Zuerst wird eine Istanalyse sowie eine Energie- und Treibhausgas-Bilanz (CO2-Bilanz) für das Stadtgebiet erstellt. Anschließend erfolgt eine Potenzialanalyse und die Erstellung von Szenarien auf deren Basis Minderungsziele und Strategien sowie Handlungsfelder für Private, Wirtschaft und Verwaltung festgelegt werden. Ein zielgruppenspezifischer Maßnahmenkatalog mit kurz-, mittel- und langfristigen Zielen vervollständigt das Konzept. Zur Messung des Erfolgs wird ein Controlling-System etabliert. Alle Schritte werden von einem Lenkungsausschuss aus verwaltungsinternen und externen Fachleuten, Akteuren und politischen Entscheidungsträgern begleitet, der in den nächsten Wochen ins Leben gerufen wird.

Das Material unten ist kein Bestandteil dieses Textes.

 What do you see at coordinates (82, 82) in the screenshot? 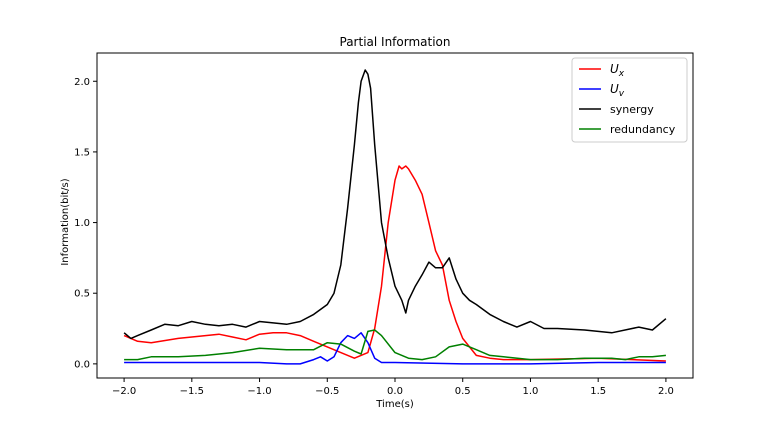
I see `y-tick-label: 2.0` at bounding box center [82, 82].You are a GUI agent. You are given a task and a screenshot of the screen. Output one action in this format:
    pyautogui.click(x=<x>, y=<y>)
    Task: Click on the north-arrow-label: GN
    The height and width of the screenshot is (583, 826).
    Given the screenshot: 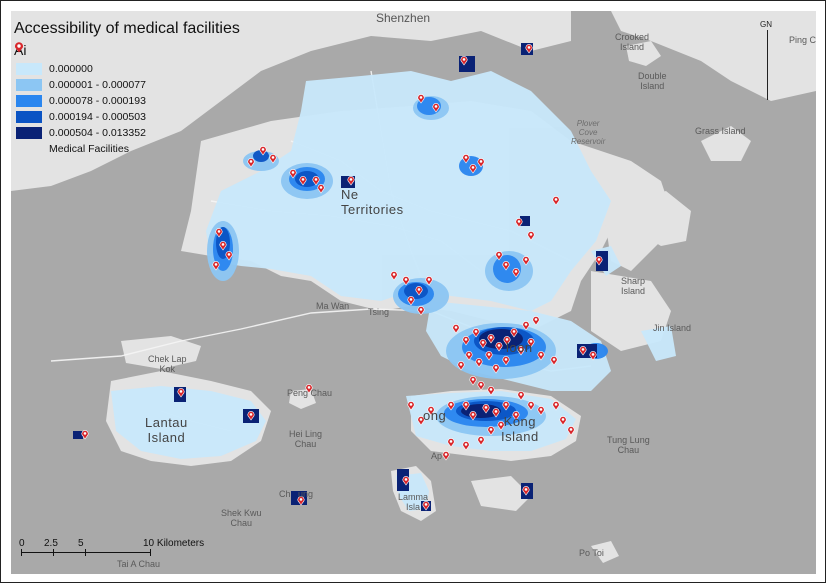 What is the action you would take?
    pyautogui.click(x=766, y=24)
    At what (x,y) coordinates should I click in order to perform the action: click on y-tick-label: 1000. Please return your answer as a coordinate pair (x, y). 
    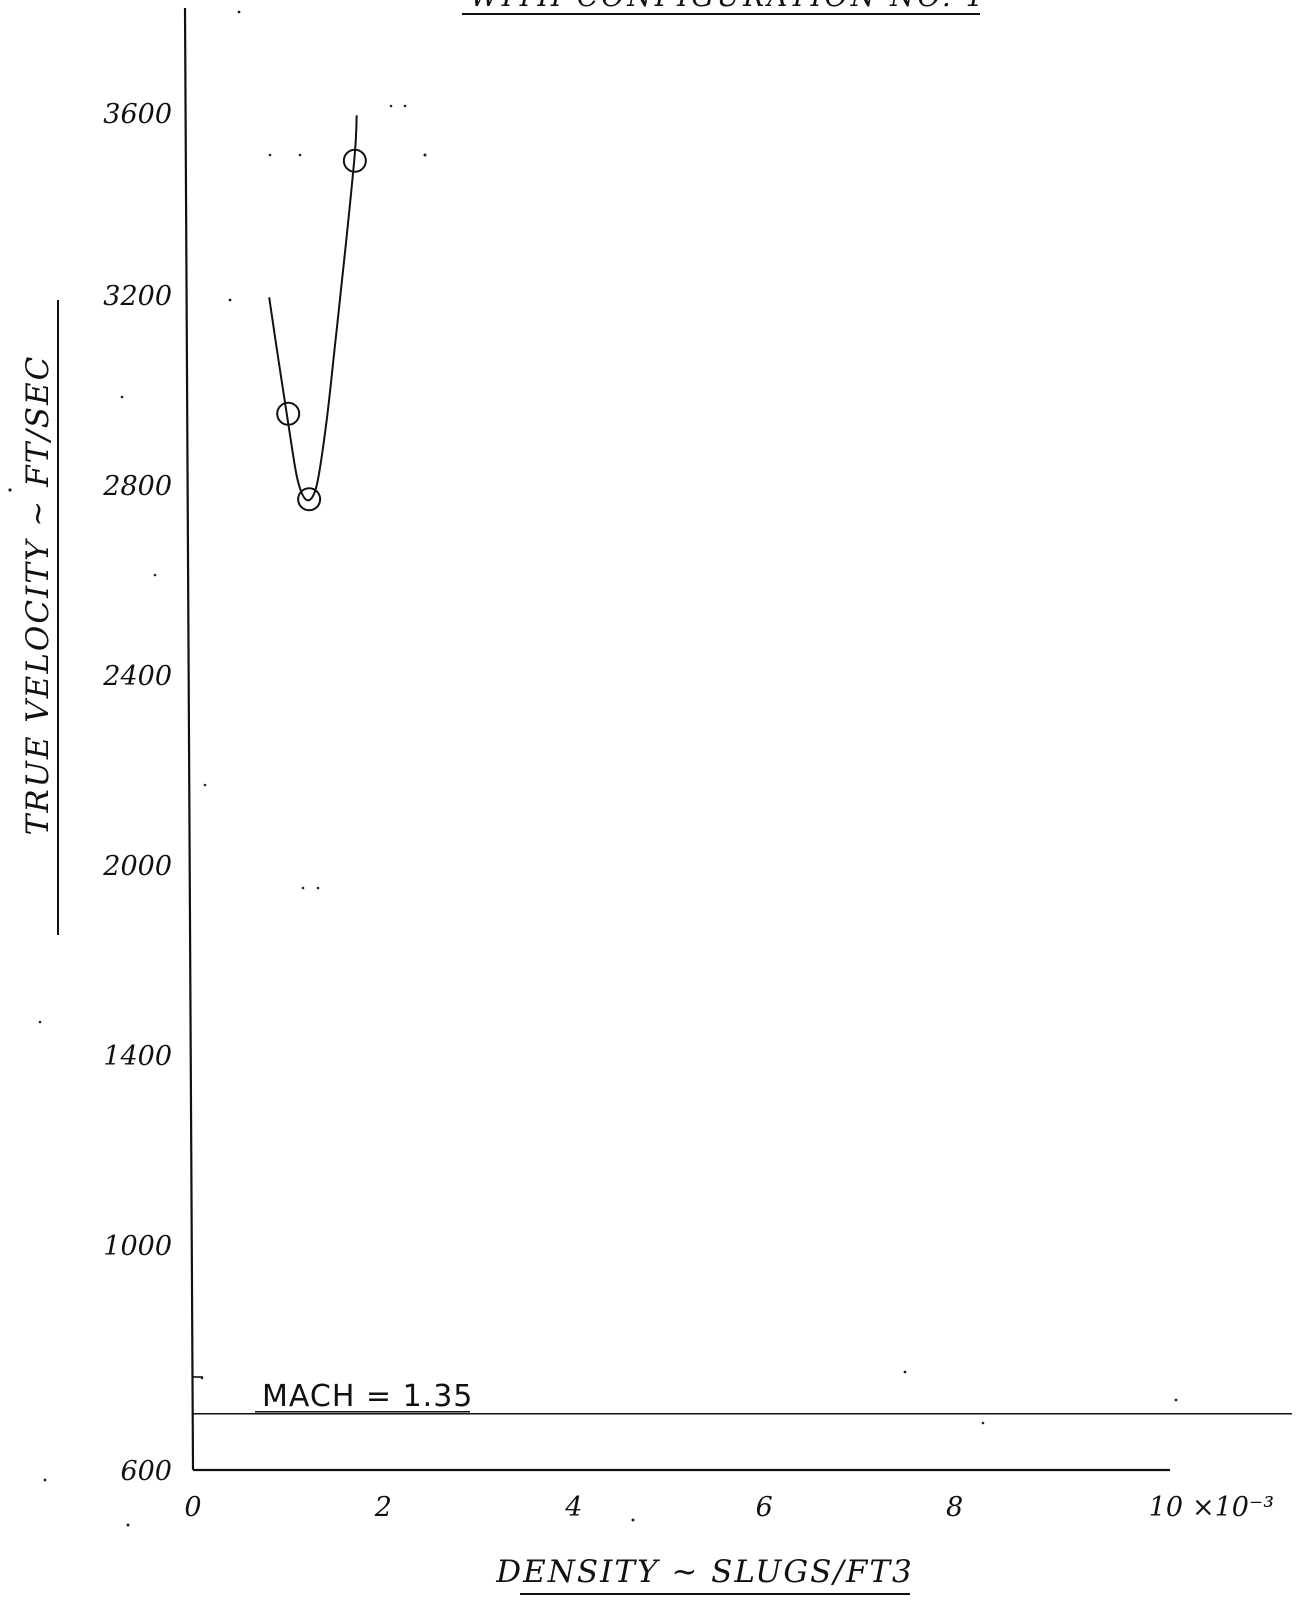
    Looking at the image, I should click on (138, 1246).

Leistungen des Klimaschutzmanagements und erste Maßnahmen
Ab 2020 werden neben der Konzepterstellung auch erste Maßnahmen wie beispielsweise Klimaschutzberatung, Informationsveranstaltungen, Klimafasten in der Fastenzeit, die Teilnahme am Umwelttag und die Organisation des 1. Hofer Autofreien Sonntag bereits umgesetzt. Auch werden vorhandene Klimaschutzinitiativen in enger Zusammenarbeit mit den lokalen Akteuren gebündelt und über die die Soziale Medienplattform der Stadt kommuniziert. Denkbar ist auch ein die Einrichtung eines Solarpotenzialkatasters in Kooperation mit dem Landkreis Hof. Eine Entscheidungsgrundlage wird dem Stadtrat im Dezember vorgelegt.

Die Finanzierung
Die Erstellung eines integrierten Klimaschutzkonzepts sowie die Einrichtung des Klimaschutzmanagements der Stadt Hof wird durch das Bundesministerium für Umwelt, Naturschutz und nukleare Sicherheit unter dem Förderkennzeichen FKZ 03K11284 gefördert. Hof erhält zunächst für zwei Jahre die maximale Förderung in Höhe von 90% - auch auf die Personalkosten. In der Förderung inbegriffen ist auch die Umsetzung erster Maßnahmen. Nach der Erstellung des Klimaschutzkonzepts ist die Beantragung von Fördermitteln für strategische und investive Maßnahmen aus dem Maßnahmenkatalog möglich. Ebenso möglich ist die Verlängerung der Förderung der Personalkosten nach zwei Jahren.

Bild: Vor dem neuen E-Mobil der Stadt Hof: v.l. Oberbürgermeister Dr. Harald Fichtner, Erich Maurer (Geschäftsführer der Energieagentur Nordbayern) und die neue Klimaschutzmanagerin Ute Fischer.